Gartner is once again taking a look at the “hype cycle” for technologies and trying to assess where technologies lie along the bumpy road from technology trigger to productivity. This year, Gartner is adding big data, Internet of Things, gamification and consumerization to the Hype Cycle that weren’t present in 2010. According to Gartner, private cloud computing has reached the peak level of hype, and cloud/Web platforms are slipping into the “trough of disillusionment” in the face of Platform as a Service (PaaS).
For the uninitiated, Gartner tracks technologies through a lifecycle that begins with a technology trigger through the plateau of productivity. The idea is that companies can use the assessments to decide whether to invest in specific technologies.
The results this year? Gartner puts private clouds at the peak of inflated expectations, cloud computing on the downside of the peak headed towards the trough, and cloud/Web platforms almost at the bottom of the trough of disillusionment. Consumerization has skipped through the hype cycle entirely and is already at the “slope of enlightenment” according to report authors Jackie Fenn and Hung LeHong, despite just being added to Gartner’s tracking. Private clouds were just on the dividing line from tech trigger to peak in the 2010 report.

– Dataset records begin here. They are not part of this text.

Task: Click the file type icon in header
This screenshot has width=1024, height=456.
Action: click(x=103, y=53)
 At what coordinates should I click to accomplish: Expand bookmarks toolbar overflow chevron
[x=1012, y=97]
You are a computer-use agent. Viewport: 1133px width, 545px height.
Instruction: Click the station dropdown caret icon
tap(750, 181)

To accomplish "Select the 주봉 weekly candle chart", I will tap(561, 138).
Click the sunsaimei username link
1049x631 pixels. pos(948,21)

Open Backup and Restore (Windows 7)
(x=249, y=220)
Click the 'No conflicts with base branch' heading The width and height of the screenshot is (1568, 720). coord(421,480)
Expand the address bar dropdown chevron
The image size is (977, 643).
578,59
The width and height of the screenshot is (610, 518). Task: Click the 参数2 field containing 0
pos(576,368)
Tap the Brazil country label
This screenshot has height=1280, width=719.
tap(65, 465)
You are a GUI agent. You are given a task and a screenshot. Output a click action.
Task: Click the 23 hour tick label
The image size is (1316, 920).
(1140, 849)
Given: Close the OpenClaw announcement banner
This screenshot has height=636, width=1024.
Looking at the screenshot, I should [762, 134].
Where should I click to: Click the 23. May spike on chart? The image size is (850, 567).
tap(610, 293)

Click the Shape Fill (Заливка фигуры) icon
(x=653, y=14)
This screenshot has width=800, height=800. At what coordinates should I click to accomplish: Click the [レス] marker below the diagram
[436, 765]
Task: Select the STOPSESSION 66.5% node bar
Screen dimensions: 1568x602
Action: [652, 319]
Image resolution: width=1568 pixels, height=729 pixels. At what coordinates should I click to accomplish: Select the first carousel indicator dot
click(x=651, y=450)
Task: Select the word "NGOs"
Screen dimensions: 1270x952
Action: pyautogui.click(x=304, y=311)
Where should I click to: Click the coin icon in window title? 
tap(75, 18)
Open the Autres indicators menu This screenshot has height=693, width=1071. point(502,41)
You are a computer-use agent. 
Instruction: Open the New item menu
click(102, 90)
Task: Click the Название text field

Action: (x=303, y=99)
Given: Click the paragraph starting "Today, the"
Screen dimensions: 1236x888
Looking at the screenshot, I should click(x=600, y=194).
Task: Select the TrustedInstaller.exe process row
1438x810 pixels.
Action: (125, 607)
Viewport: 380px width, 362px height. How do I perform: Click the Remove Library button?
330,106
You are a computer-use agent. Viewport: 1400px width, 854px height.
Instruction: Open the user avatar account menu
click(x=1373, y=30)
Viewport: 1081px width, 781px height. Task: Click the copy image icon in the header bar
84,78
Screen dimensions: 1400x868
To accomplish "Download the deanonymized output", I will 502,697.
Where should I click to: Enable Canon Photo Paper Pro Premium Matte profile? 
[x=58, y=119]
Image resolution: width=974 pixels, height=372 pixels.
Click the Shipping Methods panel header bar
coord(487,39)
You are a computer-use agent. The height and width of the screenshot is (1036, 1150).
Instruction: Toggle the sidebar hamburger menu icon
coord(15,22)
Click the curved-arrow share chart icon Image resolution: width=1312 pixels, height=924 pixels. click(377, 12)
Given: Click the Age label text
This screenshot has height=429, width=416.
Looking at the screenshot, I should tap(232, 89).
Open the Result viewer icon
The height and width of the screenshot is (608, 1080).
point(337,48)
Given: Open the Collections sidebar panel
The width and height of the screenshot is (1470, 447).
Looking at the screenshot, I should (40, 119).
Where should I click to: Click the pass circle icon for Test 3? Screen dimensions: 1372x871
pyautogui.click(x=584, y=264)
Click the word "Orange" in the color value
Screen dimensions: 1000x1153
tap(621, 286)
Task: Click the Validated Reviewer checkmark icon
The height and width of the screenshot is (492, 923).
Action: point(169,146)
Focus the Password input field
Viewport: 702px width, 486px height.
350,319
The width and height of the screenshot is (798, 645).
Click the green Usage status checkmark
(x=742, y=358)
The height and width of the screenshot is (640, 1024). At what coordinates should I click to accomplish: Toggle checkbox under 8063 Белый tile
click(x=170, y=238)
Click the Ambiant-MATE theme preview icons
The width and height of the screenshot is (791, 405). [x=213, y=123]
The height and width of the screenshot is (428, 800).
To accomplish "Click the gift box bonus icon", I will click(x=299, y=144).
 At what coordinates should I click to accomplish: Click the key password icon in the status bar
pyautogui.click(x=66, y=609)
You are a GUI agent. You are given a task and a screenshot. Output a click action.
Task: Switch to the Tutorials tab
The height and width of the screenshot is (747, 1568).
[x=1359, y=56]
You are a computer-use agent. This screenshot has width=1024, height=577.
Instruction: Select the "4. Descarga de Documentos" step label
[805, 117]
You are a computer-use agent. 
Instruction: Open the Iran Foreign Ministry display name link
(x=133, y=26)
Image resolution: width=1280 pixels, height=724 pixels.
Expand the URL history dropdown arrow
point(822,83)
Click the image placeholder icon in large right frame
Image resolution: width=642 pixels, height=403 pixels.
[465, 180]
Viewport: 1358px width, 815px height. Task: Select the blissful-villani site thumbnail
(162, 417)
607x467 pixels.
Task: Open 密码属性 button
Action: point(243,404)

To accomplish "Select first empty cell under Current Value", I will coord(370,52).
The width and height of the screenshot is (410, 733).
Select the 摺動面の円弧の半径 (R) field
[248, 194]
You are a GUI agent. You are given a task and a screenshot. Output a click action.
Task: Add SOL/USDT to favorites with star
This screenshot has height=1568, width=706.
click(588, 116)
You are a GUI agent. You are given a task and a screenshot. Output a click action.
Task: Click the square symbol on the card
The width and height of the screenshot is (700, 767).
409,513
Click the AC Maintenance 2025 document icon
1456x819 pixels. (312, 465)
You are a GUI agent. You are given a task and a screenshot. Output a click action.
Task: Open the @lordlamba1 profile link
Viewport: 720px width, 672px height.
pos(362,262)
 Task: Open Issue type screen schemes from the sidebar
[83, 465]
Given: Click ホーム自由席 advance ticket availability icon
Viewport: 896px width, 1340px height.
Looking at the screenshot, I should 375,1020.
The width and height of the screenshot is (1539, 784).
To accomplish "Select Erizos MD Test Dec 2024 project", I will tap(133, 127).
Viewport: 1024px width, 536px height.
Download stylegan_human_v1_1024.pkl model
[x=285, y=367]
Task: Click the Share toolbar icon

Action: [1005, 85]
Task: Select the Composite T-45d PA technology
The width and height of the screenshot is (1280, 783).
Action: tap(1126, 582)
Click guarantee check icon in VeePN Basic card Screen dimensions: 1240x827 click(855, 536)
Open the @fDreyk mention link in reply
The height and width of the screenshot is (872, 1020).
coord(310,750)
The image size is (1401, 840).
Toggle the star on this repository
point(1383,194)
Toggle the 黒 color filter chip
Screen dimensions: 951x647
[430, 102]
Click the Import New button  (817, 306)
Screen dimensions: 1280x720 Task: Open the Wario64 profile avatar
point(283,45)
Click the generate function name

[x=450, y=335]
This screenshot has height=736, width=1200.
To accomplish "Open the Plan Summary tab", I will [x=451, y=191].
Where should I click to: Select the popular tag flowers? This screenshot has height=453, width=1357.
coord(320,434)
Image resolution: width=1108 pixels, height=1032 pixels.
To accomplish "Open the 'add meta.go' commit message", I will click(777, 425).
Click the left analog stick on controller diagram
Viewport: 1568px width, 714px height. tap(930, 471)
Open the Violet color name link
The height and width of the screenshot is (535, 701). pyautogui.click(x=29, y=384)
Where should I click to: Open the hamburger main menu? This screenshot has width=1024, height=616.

Now what does all that mean? Just past the peak of the hype cycle is when a technology is being adopted by more than the early adopter crowd. Immediately after that stage is when bad press begins. (Why? Because the less enthusiastic crowd starts finding out what’s wrong with the technology, or how it didn’t quite meet their expectations set by the early adopters.) According to Gartner, a technology that’s in the trough of disillusionment is still sparsely adopted – less than 5% of the audience has fully adopted a technology while there. Once 20% to 30% of the audience has adopted a technology, Gartner considers it at the plateau of productivity.
As far as Gartner’s assessment of the various technologies, it looks about right. I suspect that “big data” will mature very quickly, as it’s an area that’s moving fast and showing very little disappointment. Note that all of the technologies that Gartner is newly covering this year have been well-covered on ReadWriteWeb for some time.